The good news is closing costs can be paid by the borrower, lender, or a combination of the two. Those costs are broken down into two types:
- Mortgage lender closing costs – these could include items like discount points, underwriting fees, document preparation fees, etc.
- Third-party closing costs – these costs are paid to companies other than your lender and include items like appraisals, home inspections, credit report costs, etc.
Although there are lots of fees associated with closing your loan, there are steps you can take to avoid paying more than necessary.
Overpaying on Discount Points
Discounts points are paid once upfront to help get lower mortgage rates. These points are a good idea for people planning to keep their mortgage more than seven years. However, if you’re planning on moving in several years, it may not make financial sense to spend any money on discount points. You can reduce closing costs by paying for the correct number of points that fit your situation.
Not locking your loan at a realistic rate
Lenders charge more for longer rate locks. The costs of a longer-term rate lock can be paid as either cash at closing or in the form of a higher
mortgage rate. Lenders also charge more for missing your rate lock. If your loan isn’t funded during its lock-in window, you’ll face extension fees.
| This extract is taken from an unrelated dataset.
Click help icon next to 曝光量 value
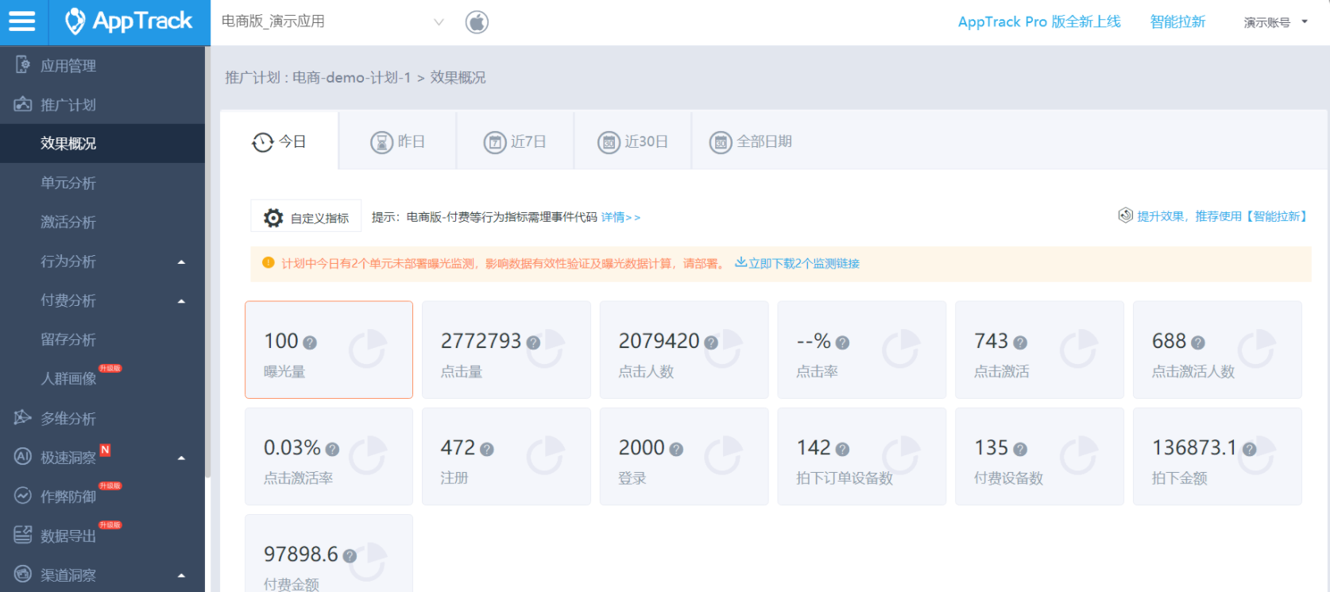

Not asking your lender for a credit
Your lender may have a program that lets them give a borrow credit toward closing costs. Typically, the borrower agrees to take a higher mortgage rate in exchange for lower settlement costs. If all your costs are paid through a higher rate, it’s a no-cost loan. Keep in mind that may only cover lender fees and not third-party fees.
If your lender covers the fees, you’ll likely pay more for your monthly mortgage payments but you won’t need to come up with all the money required for closing costs. In other words, you pay less out-of-pocket costs, but you pay more throughout the life of the loan because you have a higher mortgage rate.
Failure to Educate Yourself on the Type of Loan that Will Fit Your Needs
Right now, there are several types of mortgage programs borrowers from choose from. They include FHA loans, conventional loans, VA loans, USDA loans, jumbo loans, and more.
Conventional loans are the default choice for people who put 20% down. FHA loans benefit people with low credit scores and limited money for a down payment. VA loans are meant for military veterans who don’t want to put much money down. USDA loans are good options for people living in unpopulated areas. Each loan comes with its own set of closing costs. However, choosing the wrong one in the beginning can come back to haunt you in the end. That’s why it’s best to choose a reliable mortgage lender who can explain all the programs and help you decide which one is best for your situation.